But the prisoner, indifferent to the past, happy with the life he leads, certain of the future (for he can assure it by an offence or a crime), regretting his liberty, doubtless, but finding much compensation in the actual enjoyment, certain of taking with him when he quits prison a considerable sum of money, gained by easy and moderate labour, esteemed, or rather dreaded, by his companions, in proportion to his depravity and perversity, the prisoner, on the contrary, will always be gay and careless.
Again, we ask, what does he want? Does he not find in prison good shelter, good bed, good food, high wages,[1] easy work, and, especially, society at his choice,—a society, we repeat, which measures his consideration by the magnitude of his crimes? A hardened convict knows neither misery, hunger, nor cold. What is to him the horror he inspires honest persons withal? He does not see, does not know them. His crimes made his glory, his influence, his strength, with the ruffians in the midst of whom he will henceforward pass his life. Why should he fear shame? Instead of the serious and charitable remonstrances which might compel him to blush for and repent the past, he hears the ferocious applauses which encourage him to theft and murder. Scarcely imprisoned, he plans fresh crimes. What can be more logical? If discovered, and at once apprehended, he will find the repose, the bodily supplies of a prison, and his joyous and daring associates of crime and debauchery. If his experience in crimes be less than that of others, does he for that evince the less remorse? It follows that he is exposed to brutal scoffing, infernal taunts, and horrible threats. And—a thing so rare that it has become the exception to the rule—if the prisoner leaves this fearful pandemonium with the firm resolution to return to the paths of honesty by excessive labour, courage, patience, and honesty, and has been able to conceal the infamy of his past career, the meeting with one of his old comrades in gaol is sufficient to overturn this good intention for the restoration of his character, so painfully struggled for.
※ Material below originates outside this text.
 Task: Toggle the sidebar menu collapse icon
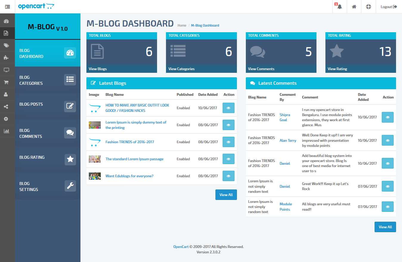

[1] High wages, if we reflect that, with all expenses paid, a prisoner may gain from five to ten sous a day. How many workmen are there who can save such a sum?
And in this way: A hardened, discharged convict proposes a job to a repentant comrade; the latter, in spite of bitter menaces, refuses this criminal association; forthwith an anonymous information reveals the life of the unfortunate fellow who was desirous, at every sacrifice, of concealing and expiating a first fault by honourable behaviour. Then, exposed to the contempt, or, at least, the distrust, of those whose good-will he had acquired by dint of industry and probity, this man, reduced to distress, and urged by want, yielding at length to incessant temptations, although nearly restored to society, will again fall, and for ever, into the depths of that abyss whence he had escaped with such difficulty.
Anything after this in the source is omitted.